The paper stimulated considerable backlash against the study of gene-environment interactions, and the pendulum appeared to be swinging back the other direction. However, a recent review by Caspi and colleagues entitled “Genetic Sensitivity to the Environment: The Case of the Serotonin Transporter Gene and Its Implications for Studying Complex Diseases and Traits” highlighted the fact that evidence for involvement of 5-HTT in stress sensitivity comes from at least four different types of studies, including observational studies in humans, experimental neuroscience studies, studies in nonhuman primates, and studies of 5HTT mutations in rodents (Caspi et al. 2010).

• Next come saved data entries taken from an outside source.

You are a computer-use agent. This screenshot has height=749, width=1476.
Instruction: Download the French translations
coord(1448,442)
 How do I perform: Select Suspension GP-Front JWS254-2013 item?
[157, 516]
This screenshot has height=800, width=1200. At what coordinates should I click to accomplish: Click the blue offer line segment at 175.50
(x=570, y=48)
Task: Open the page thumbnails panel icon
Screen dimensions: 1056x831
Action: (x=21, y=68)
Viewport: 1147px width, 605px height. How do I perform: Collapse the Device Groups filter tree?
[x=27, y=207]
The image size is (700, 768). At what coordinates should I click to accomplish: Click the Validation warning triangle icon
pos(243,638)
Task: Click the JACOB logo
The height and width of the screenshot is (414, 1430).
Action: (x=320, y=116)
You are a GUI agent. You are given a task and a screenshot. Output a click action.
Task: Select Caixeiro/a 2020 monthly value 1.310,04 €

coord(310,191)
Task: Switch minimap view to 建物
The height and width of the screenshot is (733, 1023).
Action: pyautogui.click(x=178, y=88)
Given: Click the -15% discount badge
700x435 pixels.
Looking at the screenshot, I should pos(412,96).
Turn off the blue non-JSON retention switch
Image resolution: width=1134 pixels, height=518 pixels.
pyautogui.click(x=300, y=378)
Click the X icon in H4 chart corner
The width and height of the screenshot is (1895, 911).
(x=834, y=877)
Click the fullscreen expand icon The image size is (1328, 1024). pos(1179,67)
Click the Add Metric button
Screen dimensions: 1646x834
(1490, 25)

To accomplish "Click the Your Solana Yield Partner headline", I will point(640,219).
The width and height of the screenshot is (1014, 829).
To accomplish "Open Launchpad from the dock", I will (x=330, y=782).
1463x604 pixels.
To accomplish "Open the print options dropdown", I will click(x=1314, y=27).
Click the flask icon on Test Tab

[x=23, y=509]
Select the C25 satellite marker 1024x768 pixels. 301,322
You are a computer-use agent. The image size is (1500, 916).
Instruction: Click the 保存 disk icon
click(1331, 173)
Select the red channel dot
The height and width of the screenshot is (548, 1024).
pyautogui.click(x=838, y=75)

Further, the authors made the distinction between different cultures of evaluating gene-environment interactions: a purely statistical (theory-free) approach that relies wholly on meta-analysis (e.g., such as that taken by Risch et al. 2009) versus a construct-validity (theory-guided) approach that looks for a nomological network of convergent evidence, such as the approach that they took.

It is likely that this distinction also reflects differences in training and emphasis across different fields. The most cutting-edge genetic strategies at any given point, though they have changed drastically and rapidly over the past several decades, have generally involved atheoretical methods for gene identification (Neale et al. 2008). This was true of early linkage analyses, where ~400 to 1,000 markers were scanned across the genome to search for chromosomal regions that were shared by affected family members, suggesting there may be a gene in that region that harbored risk for the particular outcome under study. This allowed geneticists to search for genes without having to know anything about the underlying biology, with the ideas that the identification of risk genes would be informative as to etiological processes and that our understanding of the biology of most psychiatric conditions is limited.

Although it is now recognized that linkage studies were underpowered to detect genes of small effect, such as those now thought to be operating in psychiatric conditions, this atheoretical approach was retained in the next generation of gene-finding methods that replaced linkage, the implementation of genome-wide association studies (GWAS) (Cardon 2006). GWAS also have the general framework of scanning markers located across the entire genome in an effort to detect association between genetic markers and disease status; however, in GWAS over a million markers (or more, on the newest genetic platforms) are analyzed.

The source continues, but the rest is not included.